Covid-19 and Personal Transport

Posted

July 9, 2020

Authors
Max Pusa
Series

Max Z

Covid-19 struck unexpectedly struck China in January, and spreaded all over the world in the following months. Soon world economies were overrun with worldwide travel bans, lockdowns and bankruptcies. Many peoples’ lives came to a total standstill, and some were able to enjoy it more than others. In the worst case, people lost their jobs and maybe loved ones to Covid-19. On the flip side, many probably got the first chance in their lives to really stop and “live in the moment”, so to speak. They withdrawed to their cottages, spent time with their families and finally had the time to do or learn something they had wanted to do for a long time.

Many companies that benefitted from the pandemic, such as delivery companies and companies in the health industry, were forced to develop their customer service, delivery methods and web services. Many of these topics are already widely discussed but the one I wanted to touch up on, is what Covid-19 did to transportation habits all around the world.

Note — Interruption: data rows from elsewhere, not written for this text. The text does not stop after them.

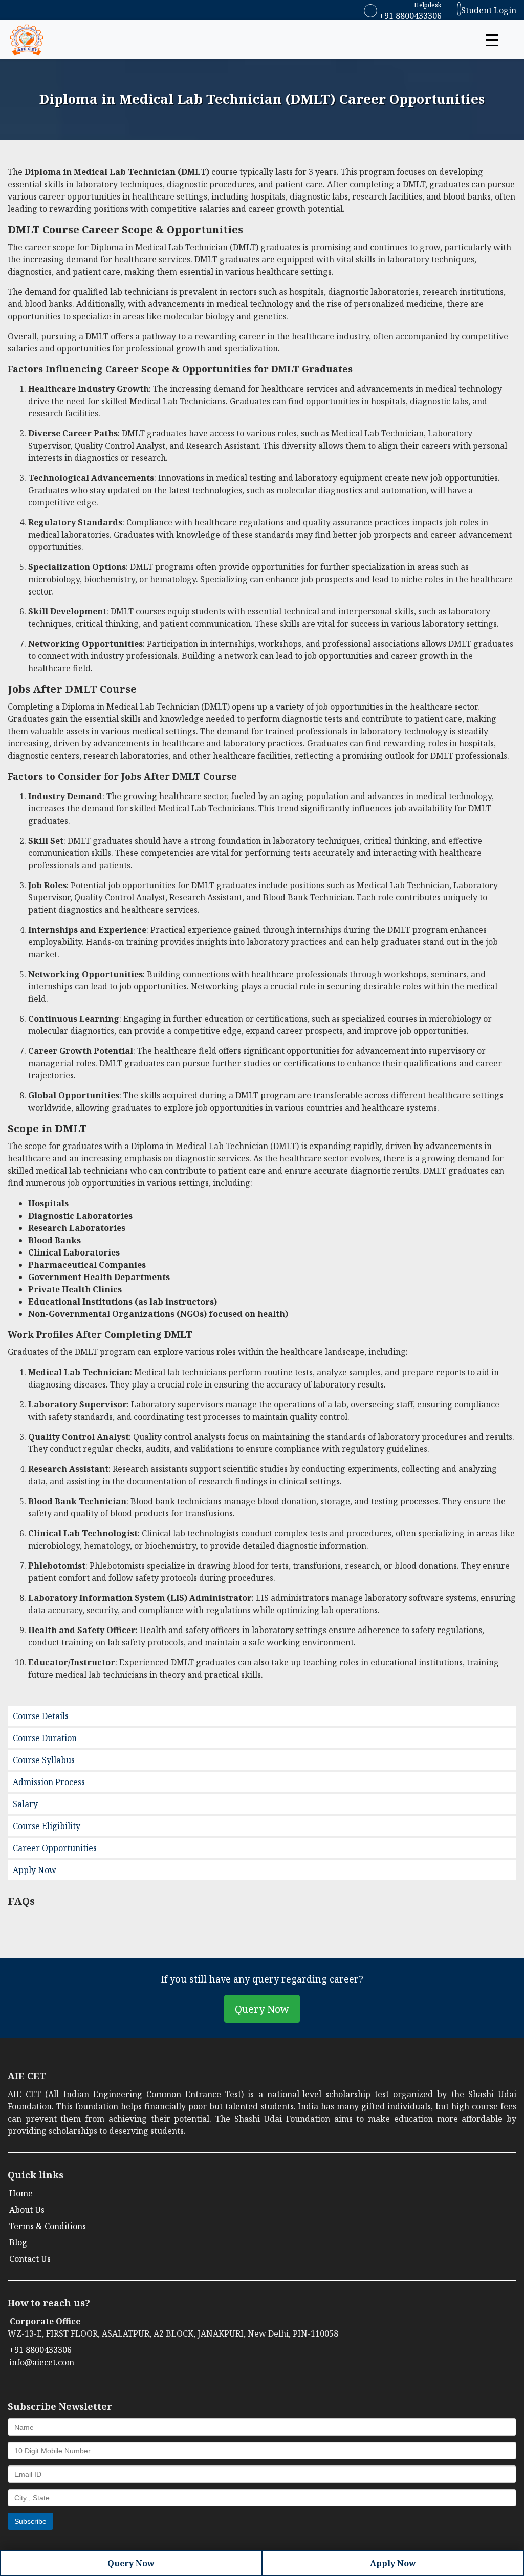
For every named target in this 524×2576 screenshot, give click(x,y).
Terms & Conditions (47, 2226)
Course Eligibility (46, 1826)
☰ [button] (492, 40)
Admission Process (49, 1782)
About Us (27, 2209)
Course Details (41, 1716)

Our planet really needed the break

First, I’d like to mention, that the greatest effect that Covid had to commuting was that there was nearly none. Secondly, it’s completely understandable that Covid-19 thoroughly changed the way many people commute. One of my acquaintance sold his car because like many others, he had the chance to remote work, meaning there was no more need to commute every day. I personally know people who had to give up their car because they couldn’t afford it anymore after losing their jobs. Other people made the choice of letting go of their car voluntarily. Just here in Finland, there was a large spike in pausing of car insurances. Tens of thousands of car insurances were paused weekly compared to last fall. On the other hand, there was a huge need for personal transportation, since public transportation wasn’t considered safe. When Covid really hit, it was fortunately already spring in many parts of Europe. That meant better weather, and other possibilities in commuting. For example, The E-bike market saw a huge boom (and it was already trending), fast-tracking E-bike and city bike infrastructure by many years in just a few months.

Empty streets and tram carts in Helsinki in April

When the planes and cars stopped moving and many factories had to suspend their production, our planet finally got a little break. The air hasn’t been this clean in major cities like Hong Kong or Los Angeles in a long time. There has been many viral posts in social media featuring sceneries from these cities that weren’t visible yet in fall 2019 because of the pollution.

Clean air above Seoul

Commuting won’t be the same after Covid-19

After implementing the remote work -policies in many companies around the world, I don’t think they are necessarily going back anytime soon. After realizing companies can save money in the rent of office spaces and employees time every day not making them commute every single day, why’d they go back? I believe many found alternative ways to fill their personal transport needs during Covid when they didn’t necessarily have access to a car. One of the effects will definitely be, that public transport will take a hit. People will probably be scared of cramped public spaces for at least a while. I hope that the pollution problem wouldn’t get as bad as it was before when lockdowns are being lifted and we are getting back to a new normal.

About the authors

Max Pusa

A normal 18-year-old teenager from Espoo, Finland who's currently attending the last year of high school. He’s always been a car and a motorcycle enthusiast. He's had his driver’s license for a little more than a year now and driven over forty thousand kilometers in the past year. One of his favorite hobbies is riding a motorcycle and playing different sports with his friends.